HYDERABAD: The three-day Hyderabad Literature Festival 2016, which brought together writers, poets, intellectuals and experts from various walks of life, concluded on Sunday with a musical night of dazzling performances.

The first event of its kind to take place in Hyderabad witnessed participation of the citizens as well as important literary, intellectual and academic figures. It was hosted by the Academy for Promotion of Art, Literature and Literacy, a budding organisation established earlier this year.

In over 40 sessions of debate encompassing a wide range of topics from literature to history, music to film making and politics to water, over 150 panelists shared their views, memories and experiences. Such festivals are necessary to revive the passion for literature and art, remarked politician, said lawyer Rasool Bux Palijo on the third day of the festival on Sunday.

“We have sold over 500 books [in 3 days] mainly novels, biographies, Urdu literature and translation of Russian novels,” said Zahid Babbur of Sindhica Publications.

‘Hyderabad, past and present’

The two-and-a-half-centuries-old history of modern day Hyderabad begins with the city’s founding as a capital of Sindh’s rulers. It, subsequently, drew people from all parts of the province to settle in the city, which was earlier named as ‘Nerunkot’. The construction of forts and mausoleums and development of trade centres are seen as significant features of Kalhoro and Talpur dynasties before the British conquest.

“In 1942, Charles Napier [British] emerged as the first person to whom we can attribute the city’s destruction,” said the art and music connoisseur Naseer Mirza, who moderated a session titled ‘Hyderabad, Past and Present’ on Friday.

“After Napier, the Hindu migration after 1947 and the ethnic riots of 1980s were the two major blows to the city.” The latter events also involved migration of Sindhis from old Hyderabad, he added.

Columnist Dastgir Bhatti recalled the services of Hindus for education and urban development of Hyderabad. He said the Hindus built the schools, many of which stand till this day including public parks and beautiful mansions.

Madad Ali Sindhi, writer and poet, said the references of 1947 and 1980s are inalienable to the history of Hyderabad. “The Kalhoro rulers settled both Muslim and Hindu Sindhis in Hyderabad. Both the communities lived in harmony.”

Ishrat Ali Khan, who has written about the history of Hyderabad, said the burgeoning population in the present times is creating problems for the citizens. “The rural cities in Sindh should be urbanised so that the people don’t have to migrate to Hyderabad and Karachi.” He also stressed on banning vertical developments in the city.

‘Water Economy’

Explaining what ‘water’ means to the people of Sindh, PTI leader Zulfiqar Halepoto said it is one of the most written about subjects in both fiction and non-fiction. “Prose, poetry, drama, translation and politics all can be seen overwhelmed with this subject.”
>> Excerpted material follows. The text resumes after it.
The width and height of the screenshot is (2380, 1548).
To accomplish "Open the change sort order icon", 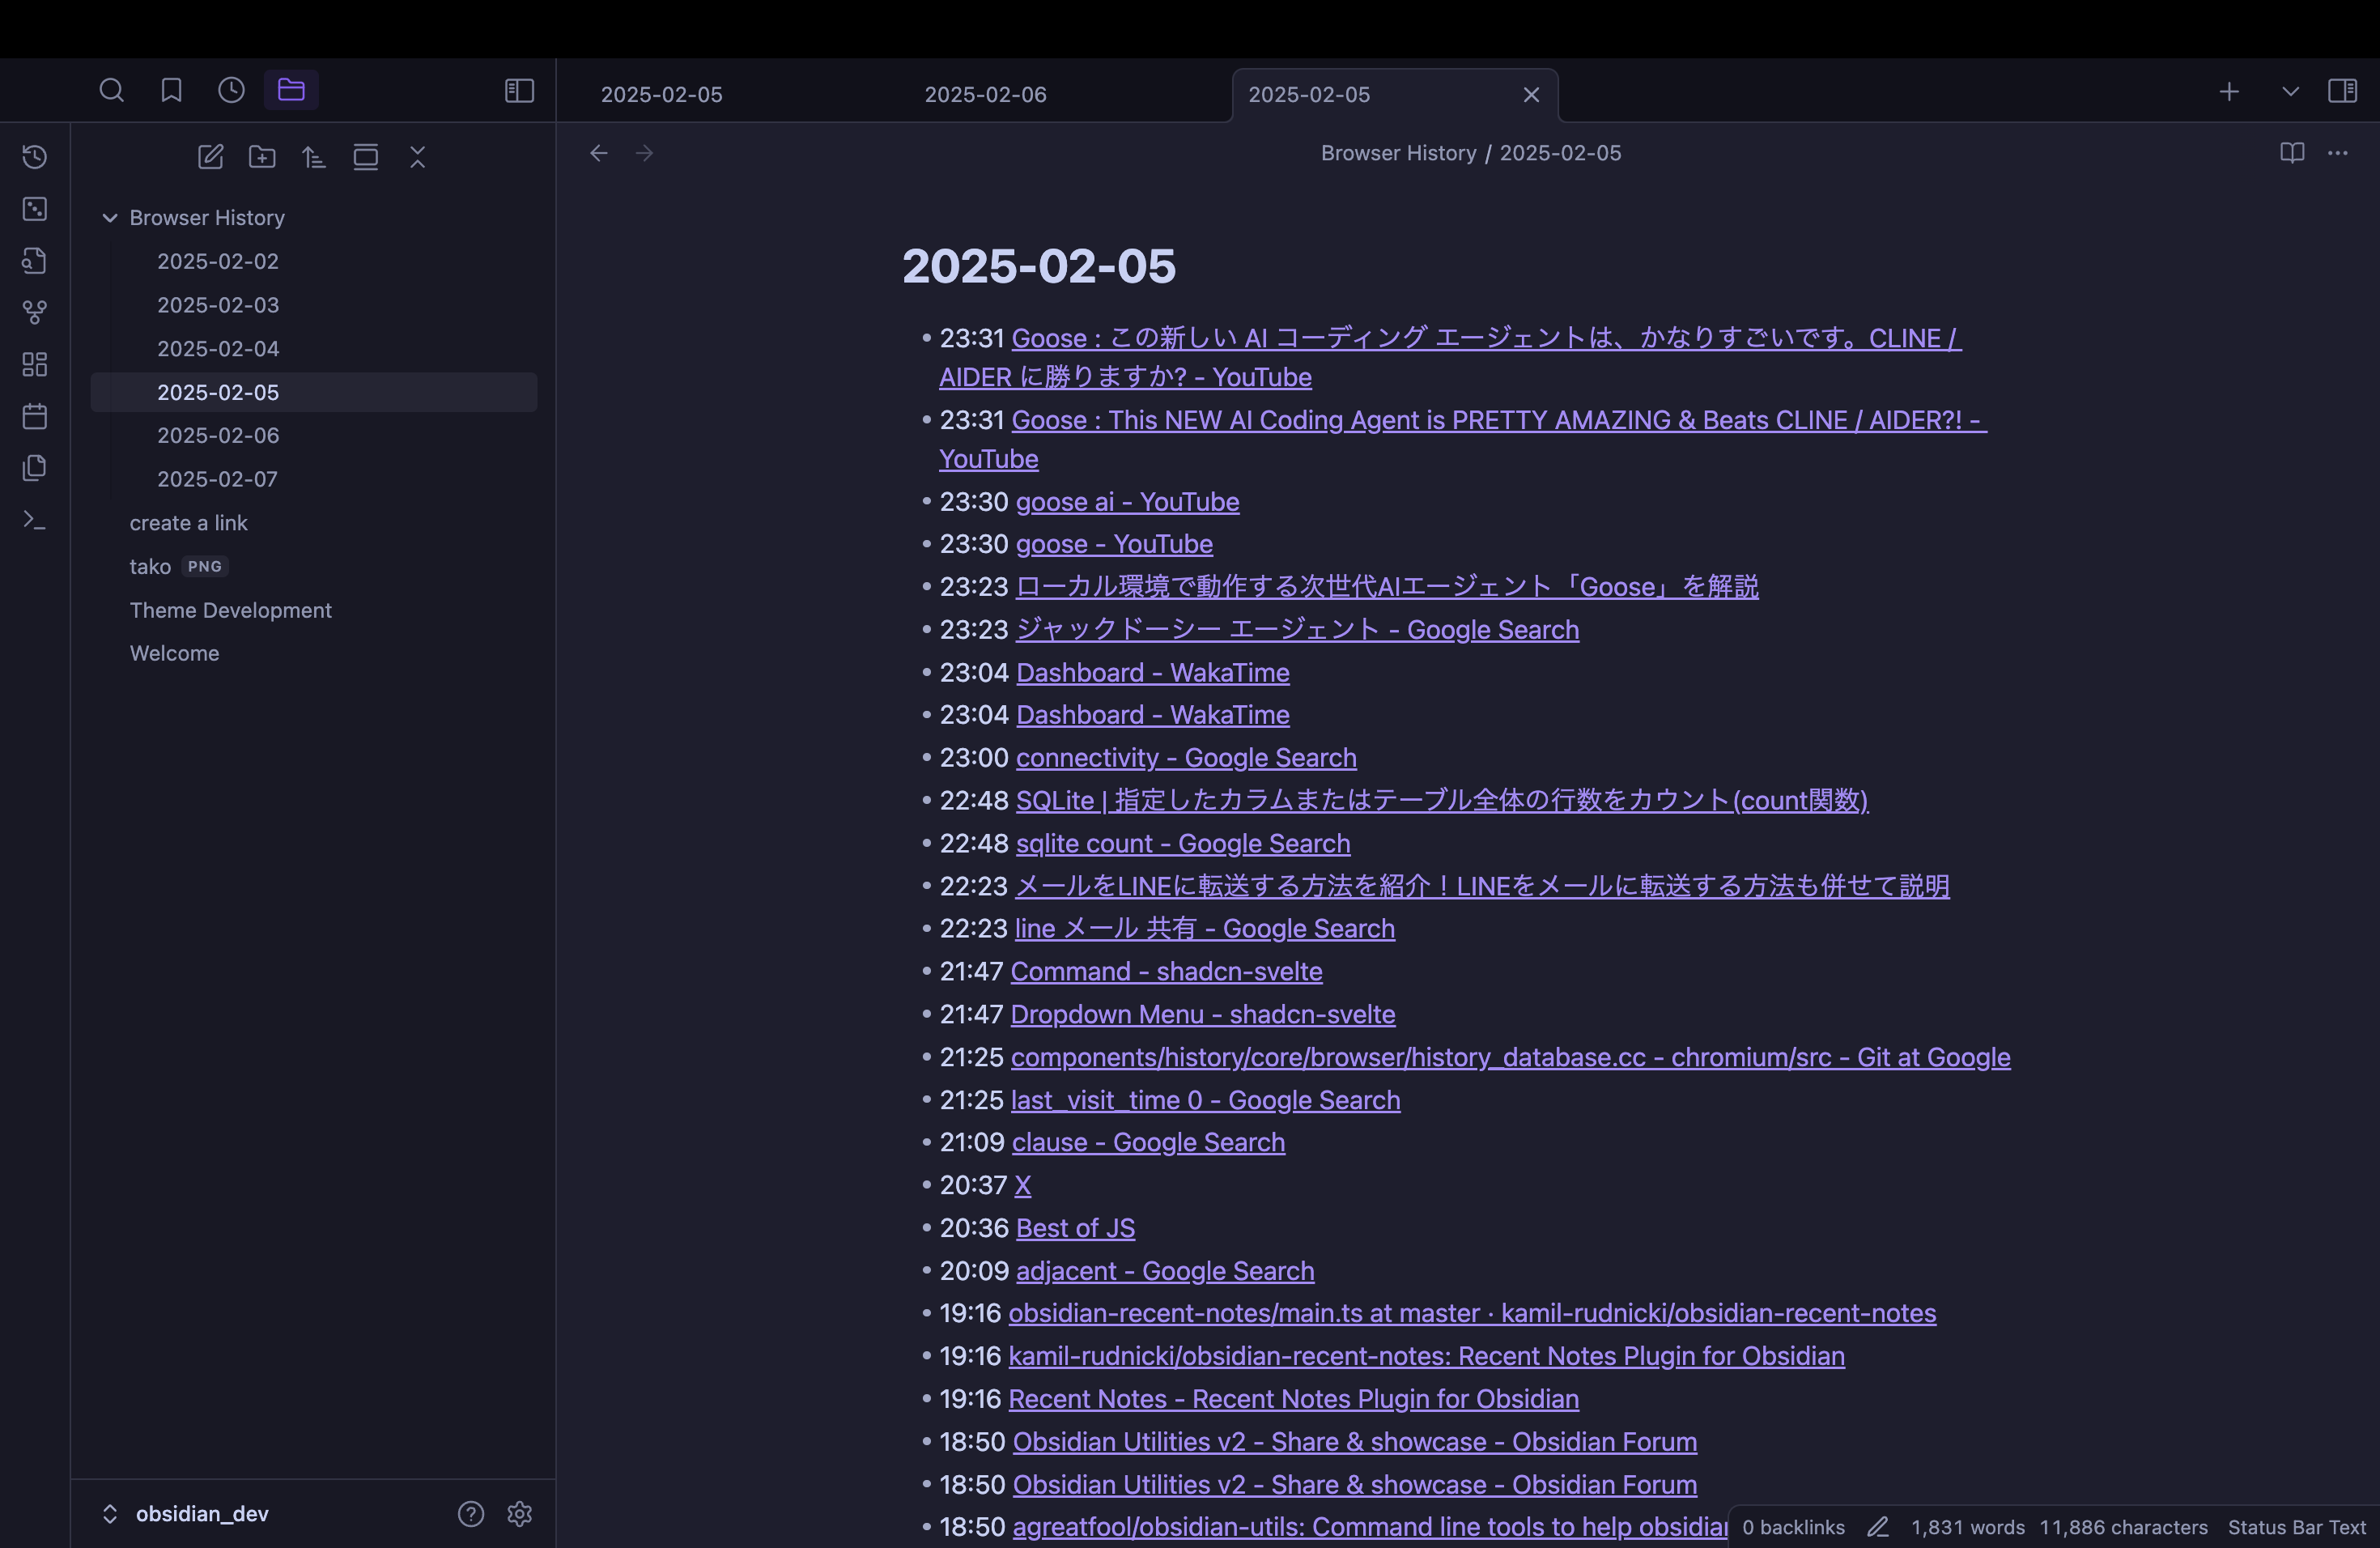I will tap(314, 157).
He was speaking on the session, titled ‘Water Economy’, held on Sunday. Comparing Sindhi literature with Urdu, he argued that the latter only sparsely covers the subject. “I have studied Urdu literature for around last 15 years. But I am yet to find a book which comprehensively discusses water. But Sindhi writers have connected water with life and culture instead of restricting it to irrigation and municipal uses.”
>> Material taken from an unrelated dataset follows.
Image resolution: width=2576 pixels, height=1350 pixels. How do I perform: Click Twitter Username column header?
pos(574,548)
The impact of reduced water level in River Indus on crops, fisheries, delta and coast in Sindh was depicted by former Sindh Agriculture University vice-chancellor Dr Rajab Memon. He compared the statistics of crop cultivation between Punjab and Sindh, stating that latter’s share in the national production has been reduced over last two decades. “Around nine million acres of land in Sindh can be cultivated, in addition to the existing land, if water shortage can be addressed,” he claimed.

Speaking about inter-provincial dispute between Sindh and Punjab over Indus, Halepoto accused Sindh’s elected representatives of having failed to fight their case in the federation.

Published in The Express Tribune, April 19th,  2016.